TEXT –
_ _ _
A confusing barrage of phone calls from the desperate gangsters to direct PKP to various places around Mumbai (Byculla, J P Road, Kishan Wadi etc. ). They do that to buy time since they just lost the custody of the boy and are trying to find the boy desperately. Vikrant calls PKP, but PKP who has already received multiple calls from goons mistakes him for the same and yells at him for suggesting a meeting at a new location. Vikrant and Ishita then meet his uncle on the way. His uncle, who is in the know of the kidnapping of the notorious gangster's son through official channels, instantly recognizes the opportunity to make his own money by using the boy, and starts to hatch a plan.

Although Vikrant is unhappy that he could not take the boy home, he is at least happy that his own uncle has him now. Shortly before that Shinde also caught Munnu in the street. Corrupt Shinde now tries to use Munnu to make his phone calls to PKP, to make him deliver the money bag to where he is now! He also hopes to make Munnu guilty eventually after the money is safely in his hands. He threatens and coerces Munnu to make the calls. PKP, who has been driving all night long to various places, is now extremely confused and angry but complies for his son's safety.
_ _ _
DATASET CONTENT –
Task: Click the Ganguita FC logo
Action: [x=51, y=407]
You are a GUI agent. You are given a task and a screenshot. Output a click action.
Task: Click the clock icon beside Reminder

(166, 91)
_ _ _
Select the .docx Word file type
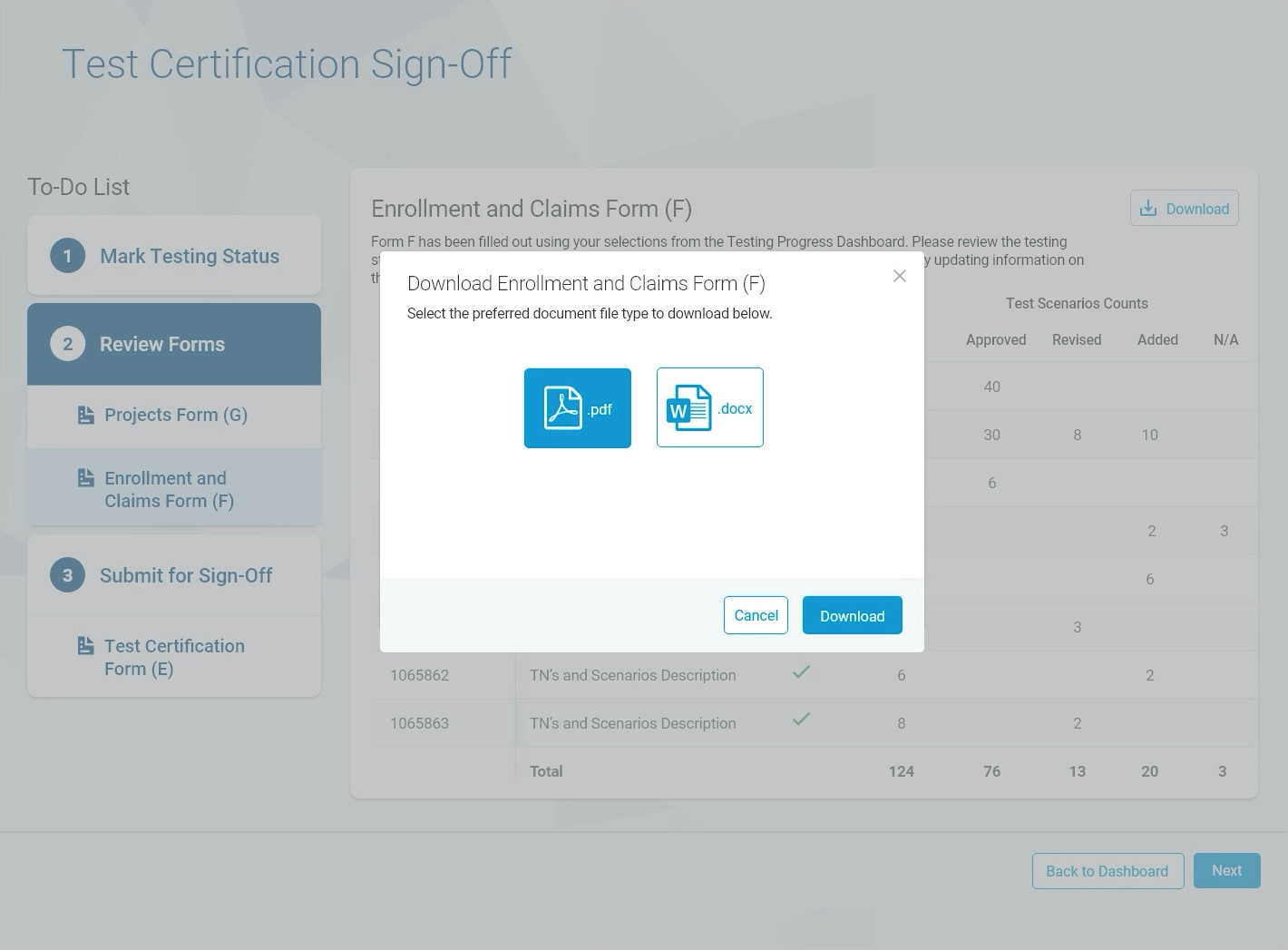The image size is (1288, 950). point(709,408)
_ _ _
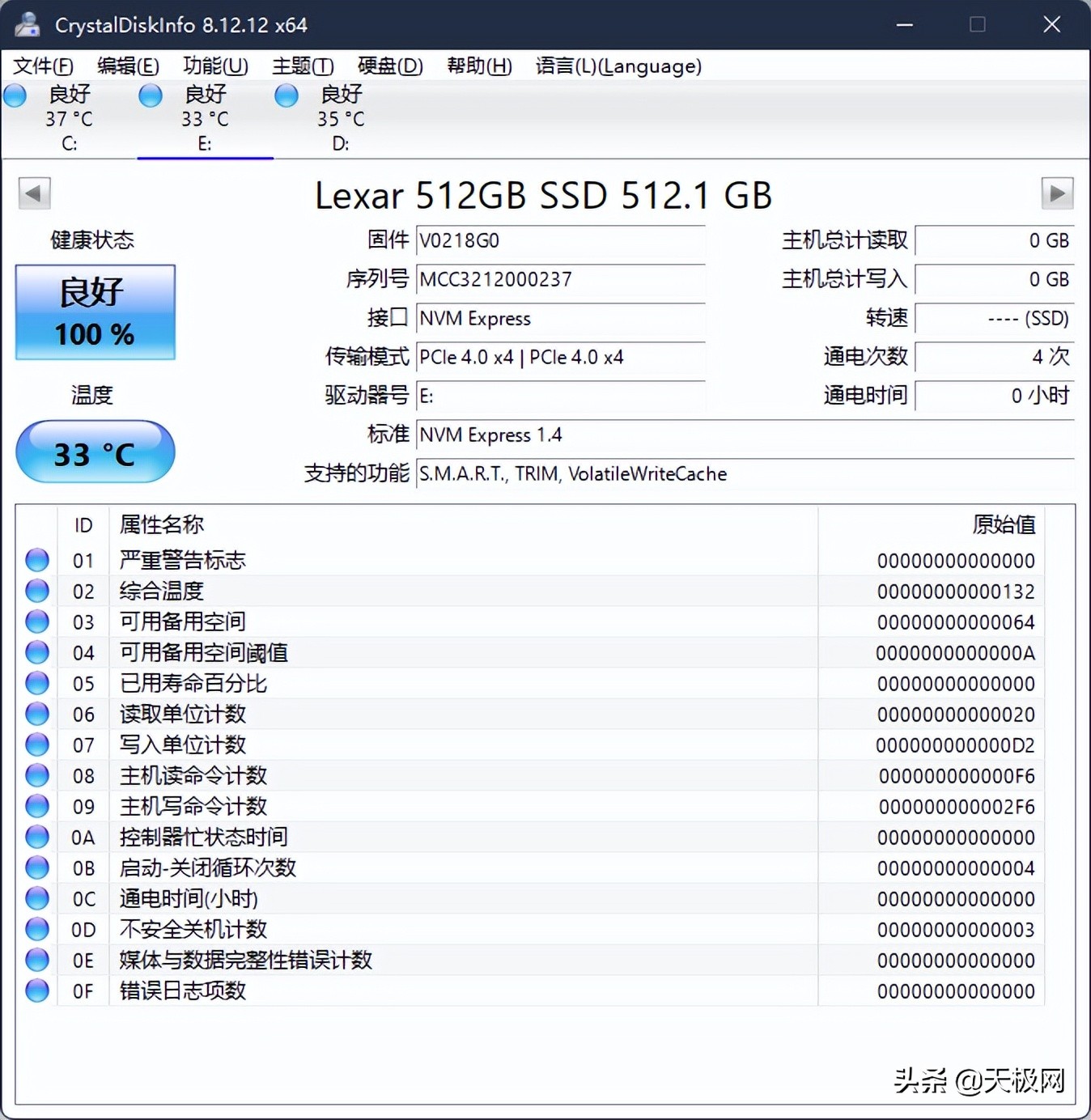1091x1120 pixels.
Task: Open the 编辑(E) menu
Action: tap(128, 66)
_ _ _
QUESTIONS –
(a) From the plot summary, reproduce the passage that begins at the words "A confusing barrage" and stops after the words "hatch a plan.".
(b) According to the plot summary, who caught Munnu in the street?

SOLUTIONS TO THE EXERCISE –
(a)
A confusing barrage of phone calls from the desperate gangsters to direct PKP to various places around Mumbai (Byculla, J P Road, Kishan Wadi etc. ). They do that to buy time since they just lost the custody of the boy and are trying to find the boy desperately. Vikrant calls PKP, but PKP who has already received multiple calls from goons mistakes him for the same and yells at him for suggesting a meeting at a new location. Vikrant and Ishita then meet his uncle on the way. His uncle, who is in the know of the kidnapping of the notorious gangster's son through official channels, instantly recognizes the opportunity to make his own money by using the boy, and starts to hatch a plan.

(b) Shinde